The C# compiler does not catch these project-specific design violations.
So CIVIC051 bans EntityManager writes inside OnUpdate. CIVIC310 forces magic numbers through constants like GameRate.SECONDS_PER_HOUR.
CIVIC361 blocks cross-domain imports.
When AI forgets the rules, the compiler and analyzers stop it.
In design principles for putting AI coding agents into production, I looked at Stripe Minions’ Devbox and Toolshed and the question of “how much breaks when the model gets it wrong.”
CivicSurvival is not enterprise production, but the idea is close.
The difference is that instead of limiting infrastructure blast radius, it catches design violations at compile time inside the codebase itself.
CLAUDE.md-style text rules alone are leaky. You can write “don’t create sync points” and AI will do the same thing inside a convenience helper.
When the rule is an analyzer, some of those escape routes become compile errors.
AI was weak at bugs you can only see on screen
In the second half of the post, the author describes spending nearly two weeks on a drone rendering bug.
It involved Unity ECS, DOTS, CS2’s render pipeline, BatchRendererGroup, HDRP, motion vectors, temporal smoothing, Coherent UI, custom .cok models, and decompiled Game.dll.
Logs looked correct.
ECS components matched stock objects.
CPU-side data coordinates looked identical to a stock car.
But the on-screen drone pulsated during acceleration.
AI was useful for building the diagnostic system, writing Harmony patches, and organizing decompiled code.
But it struggled to look at the screen and determine “this is motion blur pulsation, not mathematical jitter.”
In the end, the author gave up on properly controlling motion vector flags in CS2 1.5.5 and fell back to zeroing motion blur via HDRP Volume override when speed exceeded 1x.
This part felt honest for an AI development article.
Instead of ending at “AI can build a giant mod,” it says “AI misreads visual artifacts that don’t show up in logs.”
In game development, “runs,” “correct,” and “feels right” are three separate things.
AI gravitates toward the first two. The last one still needs a human eye and hands.
AI auditing works when you promote findings to fixed rules
CivicSurvival throws AI agents at the codebase like static testers at scale.
The post mentions AUDIT_HISTORY.md recording approximately 9,700+ claimed findings and 5,500+ fixed.
March alone produced roughly 1,500 debugger-agent reports and around 2,600 unique findings.
Those numbers look suspicious on their own.

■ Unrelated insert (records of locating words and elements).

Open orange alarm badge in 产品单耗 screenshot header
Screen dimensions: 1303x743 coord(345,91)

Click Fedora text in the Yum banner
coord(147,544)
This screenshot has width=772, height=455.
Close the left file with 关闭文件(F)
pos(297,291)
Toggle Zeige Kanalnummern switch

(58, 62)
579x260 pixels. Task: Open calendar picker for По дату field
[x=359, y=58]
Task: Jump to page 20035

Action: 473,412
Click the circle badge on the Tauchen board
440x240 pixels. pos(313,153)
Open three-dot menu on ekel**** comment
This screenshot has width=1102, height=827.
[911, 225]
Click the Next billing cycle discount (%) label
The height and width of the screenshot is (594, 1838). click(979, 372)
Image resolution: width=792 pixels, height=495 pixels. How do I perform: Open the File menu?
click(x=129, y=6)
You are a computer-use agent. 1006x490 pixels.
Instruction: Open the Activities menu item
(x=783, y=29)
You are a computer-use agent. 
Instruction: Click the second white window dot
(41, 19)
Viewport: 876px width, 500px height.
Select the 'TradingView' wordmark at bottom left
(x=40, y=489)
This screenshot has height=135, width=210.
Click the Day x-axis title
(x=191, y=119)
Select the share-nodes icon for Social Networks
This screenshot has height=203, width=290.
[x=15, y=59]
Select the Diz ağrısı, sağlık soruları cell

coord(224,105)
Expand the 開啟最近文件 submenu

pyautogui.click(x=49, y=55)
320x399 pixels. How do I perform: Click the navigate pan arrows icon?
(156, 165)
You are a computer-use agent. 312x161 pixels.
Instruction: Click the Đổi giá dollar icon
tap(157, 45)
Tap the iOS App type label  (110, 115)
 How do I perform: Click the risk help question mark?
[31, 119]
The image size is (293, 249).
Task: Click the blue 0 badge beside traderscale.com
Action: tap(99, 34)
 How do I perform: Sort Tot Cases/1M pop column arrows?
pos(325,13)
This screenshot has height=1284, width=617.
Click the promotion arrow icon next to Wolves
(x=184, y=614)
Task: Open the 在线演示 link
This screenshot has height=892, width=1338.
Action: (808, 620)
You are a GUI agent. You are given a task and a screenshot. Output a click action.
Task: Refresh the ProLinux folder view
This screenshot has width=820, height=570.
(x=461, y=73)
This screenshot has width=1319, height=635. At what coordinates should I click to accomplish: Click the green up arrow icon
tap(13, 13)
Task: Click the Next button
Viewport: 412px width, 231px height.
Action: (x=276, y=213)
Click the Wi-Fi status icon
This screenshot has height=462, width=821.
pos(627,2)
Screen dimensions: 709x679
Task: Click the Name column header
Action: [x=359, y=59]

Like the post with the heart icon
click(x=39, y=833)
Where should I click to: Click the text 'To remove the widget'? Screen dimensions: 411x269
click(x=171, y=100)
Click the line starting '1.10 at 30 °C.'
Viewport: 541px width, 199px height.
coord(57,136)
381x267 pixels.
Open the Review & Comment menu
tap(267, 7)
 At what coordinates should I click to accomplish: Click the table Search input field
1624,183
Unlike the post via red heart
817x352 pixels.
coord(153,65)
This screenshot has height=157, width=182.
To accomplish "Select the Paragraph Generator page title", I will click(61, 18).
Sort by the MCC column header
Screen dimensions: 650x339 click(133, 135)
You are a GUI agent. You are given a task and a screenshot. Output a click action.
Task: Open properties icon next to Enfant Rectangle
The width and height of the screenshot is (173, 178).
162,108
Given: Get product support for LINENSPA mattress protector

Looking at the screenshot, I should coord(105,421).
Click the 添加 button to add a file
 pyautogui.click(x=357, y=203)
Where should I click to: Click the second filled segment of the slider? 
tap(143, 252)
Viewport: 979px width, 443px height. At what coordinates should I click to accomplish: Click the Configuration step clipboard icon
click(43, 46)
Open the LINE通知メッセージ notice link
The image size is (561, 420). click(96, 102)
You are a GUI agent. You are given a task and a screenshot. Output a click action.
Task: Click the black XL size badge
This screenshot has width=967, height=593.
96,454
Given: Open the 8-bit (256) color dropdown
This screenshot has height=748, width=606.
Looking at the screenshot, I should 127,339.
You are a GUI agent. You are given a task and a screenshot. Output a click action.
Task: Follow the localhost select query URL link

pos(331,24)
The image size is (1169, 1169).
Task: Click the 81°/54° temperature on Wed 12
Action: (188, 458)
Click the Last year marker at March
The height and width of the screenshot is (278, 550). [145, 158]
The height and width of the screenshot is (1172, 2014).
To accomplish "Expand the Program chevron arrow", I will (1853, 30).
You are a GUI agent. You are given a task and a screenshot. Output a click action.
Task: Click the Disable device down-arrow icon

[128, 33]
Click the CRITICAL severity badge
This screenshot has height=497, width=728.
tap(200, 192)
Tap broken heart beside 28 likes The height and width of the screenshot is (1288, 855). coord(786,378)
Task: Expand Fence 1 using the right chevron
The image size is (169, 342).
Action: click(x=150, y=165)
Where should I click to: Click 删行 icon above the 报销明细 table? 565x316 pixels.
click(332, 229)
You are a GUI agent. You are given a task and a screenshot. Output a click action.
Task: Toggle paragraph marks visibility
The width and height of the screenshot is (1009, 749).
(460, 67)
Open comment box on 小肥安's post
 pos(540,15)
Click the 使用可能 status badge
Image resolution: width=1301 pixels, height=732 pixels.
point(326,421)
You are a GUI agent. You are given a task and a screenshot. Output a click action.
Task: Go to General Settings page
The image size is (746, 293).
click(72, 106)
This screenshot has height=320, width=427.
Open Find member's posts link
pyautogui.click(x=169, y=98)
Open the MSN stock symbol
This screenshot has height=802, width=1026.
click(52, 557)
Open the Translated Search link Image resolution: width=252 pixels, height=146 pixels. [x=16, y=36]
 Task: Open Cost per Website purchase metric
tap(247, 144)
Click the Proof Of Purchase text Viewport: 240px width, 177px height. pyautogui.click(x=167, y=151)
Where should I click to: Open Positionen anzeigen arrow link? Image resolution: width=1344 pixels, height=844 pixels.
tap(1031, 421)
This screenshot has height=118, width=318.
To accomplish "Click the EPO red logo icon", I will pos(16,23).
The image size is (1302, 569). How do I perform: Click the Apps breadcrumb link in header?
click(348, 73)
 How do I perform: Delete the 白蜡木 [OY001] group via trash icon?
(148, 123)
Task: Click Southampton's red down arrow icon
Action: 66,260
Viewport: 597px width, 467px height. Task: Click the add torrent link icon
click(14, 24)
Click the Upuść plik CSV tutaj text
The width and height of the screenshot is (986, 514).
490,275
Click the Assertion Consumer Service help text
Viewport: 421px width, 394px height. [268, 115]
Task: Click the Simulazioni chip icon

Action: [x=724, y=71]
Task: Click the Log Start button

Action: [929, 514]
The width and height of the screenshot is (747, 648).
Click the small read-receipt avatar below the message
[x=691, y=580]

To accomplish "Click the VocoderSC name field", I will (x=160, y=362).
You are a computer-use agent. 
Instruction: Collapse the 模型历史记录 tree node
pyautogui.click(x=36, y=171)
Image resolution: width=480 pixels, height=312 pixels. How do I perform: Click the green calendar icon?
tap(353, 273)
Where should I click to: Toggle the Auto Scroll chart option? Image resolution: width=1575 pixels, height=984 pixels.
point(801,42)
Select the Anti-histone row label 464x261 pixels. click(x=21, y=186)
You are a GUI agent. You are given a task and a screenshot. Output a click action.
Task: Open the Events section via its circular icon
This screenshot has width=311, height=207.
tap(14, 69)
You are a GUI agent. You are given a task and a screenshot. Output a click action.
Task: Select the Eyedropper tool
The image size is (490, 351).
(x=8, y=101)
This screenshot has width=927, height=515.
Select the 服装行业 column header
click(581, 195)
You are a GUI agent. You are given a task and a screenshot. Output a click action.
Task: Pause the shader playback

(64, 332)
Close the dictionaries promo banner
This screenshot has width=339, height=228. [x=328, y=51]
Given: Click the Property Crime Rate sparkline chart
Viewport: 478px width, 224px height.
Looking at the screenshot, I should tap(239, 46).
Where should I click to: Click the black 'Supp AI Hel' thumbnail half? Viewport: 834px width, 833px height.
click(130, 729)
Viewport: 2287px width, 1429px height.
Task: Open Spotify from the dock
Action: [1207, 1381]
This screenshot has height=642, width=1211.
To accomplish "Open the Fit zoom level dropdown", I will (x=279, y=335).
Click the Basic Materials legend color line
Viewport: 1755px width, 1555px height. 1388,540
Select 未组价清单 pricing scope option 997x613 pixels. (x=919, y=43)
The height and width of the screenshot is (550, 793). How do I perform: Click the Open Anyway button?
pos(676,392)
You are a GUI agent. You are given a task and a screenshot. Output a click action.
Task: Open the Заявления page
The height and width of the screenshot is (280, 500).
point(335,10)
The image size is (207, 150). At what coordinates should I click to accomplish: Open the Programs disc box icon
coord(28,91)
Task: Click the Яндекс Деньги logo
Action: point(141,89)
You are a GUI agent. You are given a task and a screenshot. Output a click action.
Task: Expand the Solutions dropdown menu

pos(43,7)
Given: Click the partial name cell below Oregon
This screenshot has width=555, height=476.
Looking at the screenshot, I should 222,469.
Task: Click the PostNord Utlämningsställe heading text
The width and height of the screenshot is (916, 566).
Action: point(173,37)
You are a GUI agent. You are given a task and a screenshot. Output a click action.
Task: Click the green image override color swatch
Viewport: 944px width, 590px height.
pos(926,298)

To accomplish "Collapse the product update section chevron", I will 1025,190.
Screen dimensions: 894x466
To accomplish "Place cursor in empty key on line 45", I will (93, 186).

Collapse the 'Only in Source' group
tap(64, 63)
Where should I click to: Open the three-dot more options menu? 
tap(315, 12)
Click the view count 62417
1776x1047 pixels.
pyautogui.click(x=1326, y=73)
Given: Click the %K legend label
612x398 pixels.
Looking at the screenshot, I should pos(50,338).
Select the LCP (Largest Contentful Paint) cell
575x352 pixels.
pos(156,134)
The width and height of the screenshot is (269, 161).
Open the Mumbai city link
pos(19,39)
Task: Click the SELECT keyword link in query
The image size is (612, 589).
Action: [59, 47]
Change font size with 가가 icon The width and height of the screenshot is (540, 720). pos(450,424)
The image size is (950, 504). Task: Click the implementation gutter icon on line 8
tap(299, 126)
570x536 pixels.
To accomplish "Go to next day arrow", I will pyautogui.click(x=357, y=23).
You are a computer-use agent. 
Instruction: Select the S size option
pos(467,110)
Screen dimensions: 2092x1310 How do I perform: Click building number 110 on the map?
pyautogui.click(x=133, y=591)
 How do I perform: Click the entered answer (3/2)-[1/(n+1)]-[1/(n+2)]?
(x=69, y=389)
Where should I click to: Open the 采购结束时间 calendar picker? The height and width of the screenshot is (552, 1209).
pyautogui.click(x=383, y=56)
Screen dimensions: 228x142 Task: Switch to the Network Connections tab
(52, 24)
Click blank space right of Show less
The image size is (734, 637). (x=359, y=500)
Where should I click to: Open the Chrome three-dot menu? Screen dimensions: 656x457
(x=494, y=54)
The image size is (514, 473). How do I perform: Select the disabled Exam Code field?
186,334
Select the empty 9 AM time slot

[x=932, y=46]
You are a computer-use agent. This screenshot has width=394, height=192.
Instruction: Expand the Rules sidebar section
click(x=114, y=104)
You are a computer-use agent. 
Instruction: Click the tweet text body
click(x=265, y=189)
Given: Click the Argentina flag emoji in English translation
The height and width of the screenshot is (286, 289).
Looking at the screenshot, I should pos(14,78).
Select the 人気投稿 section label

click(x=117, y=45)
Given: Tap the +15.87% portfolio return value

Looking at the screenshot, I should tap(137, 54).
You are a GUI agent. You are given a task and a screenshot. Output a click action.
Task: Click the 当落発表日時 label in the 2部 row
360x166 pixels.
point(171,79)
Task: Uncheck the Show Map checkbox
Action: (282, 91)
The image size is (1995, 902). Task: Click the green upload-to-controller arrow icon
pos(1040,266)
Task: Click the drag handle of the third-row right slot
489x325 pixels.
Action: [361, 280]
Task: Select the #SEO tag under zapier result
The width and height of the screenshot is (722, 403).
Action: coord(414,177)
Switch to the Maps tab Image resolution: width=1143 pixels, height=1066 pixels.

AI findings overlap and include false positives.
The author knows this and treats the process as: agents raise suspicions, other agents confirm, fixes pass the build, and recurring issue types get promoted to analyzers.
AI audit gains value not as bulk review but as a way to discover which patterns deserve a permanent rule.
Once a dangerous pattern is found, moving it to a Roslyn analyzer means the compiler stops it next time, regardless of AI mood.
In running Claude Code and Codex overnight via tmux to auto-build a game, I tried an automated loop where Claude Code implements and Codex reviews.
That was a small-scale overnight game experiment, so review results stayed as one-off fixes.
CivicSurvival goes further. Recurring findings get converted from human-readable reports into compile-time prohibitions.
”Knowing only IF” does not mean giving up responsibility
The original title is strong.
It reads as “I only knew IF and built a 158K-line mod with AI.”
But reading the body, the author has not let go of responsibility for what the code means.
They cannot write all C# syntax themselves.
But they track which domain writes state, which system reads it, whether a change touches save migration, whether UI binding is needed, and whether a new analyzer should be added.
They do not accept AI’s plan on the first pass. They make it re-read, adding risks, forbidden actions, expected behavior, and specific files.
This is close to file-based planning in planning-with-files.
But CivicSurvival goes beyond planning files alone, building “external state that keeps AI from getting lost” out of CivicRAG, analyzers, and build logs combined.
The useful distinction here is between “delegating syntax you don’t know to AI” and “delegating structure you don’t know to AI.”
The former works. The latter starts to collapse around 5,000 lines, according to the author’s line in the sand.